In October 2015, my dad passed away unexpectedly. Even though he was 86 at the time, his passing still came as a shock to me. It never crossed my mind that either of my parents would be gone someday. My mom and dad were very prominent in my life. They nurtured me and my siblings with lots of love. I grew up in Lagos, Nigeria but left for England at 23 years old; then moved to the US at 28 years old. My parents visited me and my family almost every single year while we lived in England and then in the US.
My dad completed grammar school (high school equivalent). My mom did not have the privilege of formal education; but somehow, they had a formidable and loving partnership that resulted in their entrepreneurial successes and wealth-building.
My dad could read, write and speak English very well. There wasn’t a day that passed in the 23 years I lived at home that my dad didn’t read newspapers. I have the image stuck in my mind of him in his glasses reading them every day. They both also traveled extensively internationally for business and pleasure. These global adventures obviously were a huge contributor to the vast amount of knowledge they had of so many life topics.

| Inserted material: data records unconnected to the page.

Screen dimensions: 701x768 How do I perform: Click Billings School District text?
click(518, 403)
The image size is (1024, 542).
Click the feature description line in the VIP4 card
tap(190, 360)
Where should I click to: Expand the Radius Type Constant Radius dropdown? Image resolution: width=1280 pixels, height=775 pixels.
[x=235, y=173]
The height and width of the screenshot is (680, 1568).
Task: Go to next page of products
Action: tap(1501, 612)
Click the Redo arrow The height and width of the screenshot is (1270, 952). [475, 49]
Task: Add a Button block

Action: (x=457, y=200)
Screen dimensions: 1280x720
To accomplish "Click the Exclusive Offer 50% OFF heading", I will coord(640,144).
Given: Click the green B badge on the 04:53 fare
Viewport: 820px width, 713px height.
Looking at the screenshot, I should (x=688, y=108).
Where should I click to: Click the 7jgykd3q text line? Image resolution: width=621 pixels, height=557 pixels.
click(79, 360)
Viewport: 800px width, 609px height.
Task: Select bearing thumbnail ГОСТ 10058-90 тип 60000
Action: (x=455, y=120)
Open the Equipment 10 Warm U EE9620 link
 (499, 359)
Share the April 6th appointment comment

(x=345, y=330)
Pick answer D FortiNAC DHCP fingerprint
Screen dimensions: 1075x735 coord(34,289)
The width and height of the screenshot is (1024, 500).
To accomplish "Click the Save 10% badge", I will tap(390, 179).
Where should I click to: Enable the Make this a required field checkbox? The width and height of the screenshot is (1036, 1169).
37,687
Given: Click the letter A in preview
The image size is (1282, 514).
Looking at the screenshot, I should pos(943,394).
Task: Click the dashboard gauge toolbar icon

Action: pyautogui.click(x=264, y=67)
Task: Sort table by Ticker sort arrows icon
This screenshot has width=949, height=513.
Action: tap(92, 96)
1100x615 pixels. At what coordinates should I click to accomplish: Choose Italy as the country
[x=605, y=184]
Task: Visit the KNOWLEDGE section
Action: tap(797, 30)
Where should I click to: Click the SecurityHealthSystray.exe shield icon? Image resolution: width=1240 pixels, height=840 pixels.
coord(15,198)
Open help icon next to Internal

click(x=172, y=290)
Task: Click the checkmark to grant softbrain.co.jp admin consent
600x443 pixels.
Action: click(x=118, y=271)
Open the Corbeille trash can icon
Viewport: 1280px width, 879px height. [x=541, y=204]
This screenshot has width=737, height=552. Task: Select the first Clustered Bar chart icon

They did not read to me, but I developed a love of reading on my own partly because I observed my dad reading quite often. However, they both loved telling stories….especially my dad. Wow! Those storytelling times will forever be in my memory. My dad would sit me and my sister down and tell us story after story about his childhood; how he grew up in a family of butchers.. and tales of his entire family lineage. He was so entertaining that I’d sit there listening to him, lost in the imagination that I was there during those times and events he was sharing with us. My mom loved to tell stories too, and she often contributed nuggets to my dad’s storytelling.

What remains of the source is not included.